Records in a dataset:
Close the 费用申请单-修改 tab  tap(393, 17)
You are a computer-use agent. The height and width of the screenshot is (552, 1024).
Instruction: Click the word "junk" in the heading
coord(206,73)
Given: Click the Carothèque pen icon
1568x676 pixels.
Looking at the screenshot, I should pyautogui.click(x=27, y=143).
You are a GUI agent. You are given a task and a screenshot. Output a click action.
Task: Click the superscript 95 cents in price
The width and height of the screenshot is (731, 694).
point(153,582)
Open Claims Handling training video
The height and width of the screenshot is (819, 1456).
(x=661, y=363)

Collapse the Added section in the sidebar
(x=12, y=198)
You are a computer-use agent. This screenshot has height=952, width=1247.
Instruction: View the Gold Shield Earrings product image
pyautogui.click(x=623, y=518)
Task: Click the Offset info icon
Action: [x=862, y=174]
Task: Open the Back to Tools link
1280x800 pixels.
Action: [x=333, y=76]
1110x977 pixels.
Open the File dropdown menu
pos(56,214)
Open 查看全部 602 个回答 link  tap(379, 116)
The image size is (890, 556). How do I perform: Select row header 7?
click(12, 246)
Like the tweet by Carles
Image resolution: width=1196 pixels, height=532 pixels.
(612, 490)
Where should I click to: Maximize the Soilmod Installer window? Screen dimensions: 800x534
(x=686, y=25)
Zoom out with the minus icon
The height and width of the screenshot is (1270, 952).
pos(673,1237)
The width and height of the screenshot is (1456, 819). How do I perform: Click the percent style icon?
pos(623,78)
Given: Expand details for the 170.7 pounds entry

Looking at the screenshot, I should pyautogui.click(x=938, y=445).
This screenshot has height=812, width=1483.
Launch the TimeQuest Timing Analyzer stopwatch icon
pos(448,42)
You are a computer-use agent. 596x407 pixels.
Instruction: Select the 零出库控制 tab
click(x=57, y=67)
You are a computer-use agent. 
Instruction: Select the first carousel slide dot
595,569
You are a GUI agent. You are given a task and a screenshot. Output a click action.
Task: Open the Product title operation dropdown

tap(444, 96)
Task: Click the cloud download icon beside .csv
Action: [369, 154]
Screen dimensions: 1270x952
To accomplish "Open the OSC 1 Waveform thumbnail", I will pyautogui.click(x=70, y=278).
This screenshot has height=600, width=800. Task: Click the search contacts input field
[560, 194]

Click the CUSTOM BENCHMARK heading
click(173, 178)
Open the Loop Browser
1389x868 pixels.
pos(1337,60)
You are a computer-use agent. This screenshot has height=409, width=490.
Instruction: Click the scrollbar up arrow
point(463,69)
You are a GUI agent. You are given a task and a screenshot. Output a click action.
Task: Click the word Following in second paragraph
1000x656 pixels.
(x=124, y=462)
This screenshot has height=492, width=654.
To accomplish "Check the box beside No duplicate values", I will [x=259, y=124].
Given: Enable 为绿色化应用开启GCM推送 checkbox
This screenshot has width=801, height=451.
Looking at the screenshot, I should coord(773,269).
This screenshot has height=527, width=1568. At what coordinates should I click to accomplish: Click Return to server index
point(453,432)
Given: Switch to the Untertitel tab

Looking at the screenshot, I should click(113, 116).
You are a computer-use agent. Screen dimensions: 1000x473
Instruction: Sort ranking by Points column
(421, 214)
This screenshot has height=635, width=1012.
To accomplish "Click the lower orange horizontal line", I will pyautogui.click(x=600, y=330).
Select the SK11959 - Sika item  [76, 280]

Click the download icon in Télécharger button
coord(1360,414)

Aim:
Express the data from the beginning through the line containing "coord(206,73)" as a two-column CSV with the columns "request" and "answer". Write one row per request, place each value in a single quoted field, and replace line breaks with spaces.

Result for this task:
request,answer
"Close the 费用申请单-修改 tab","tap(393, 17)"
"You are a computer-use agent. The height and width of the screenshot is (552, 1024). Instruction: Click the word ""junk"" in the heading","coord(206,73)"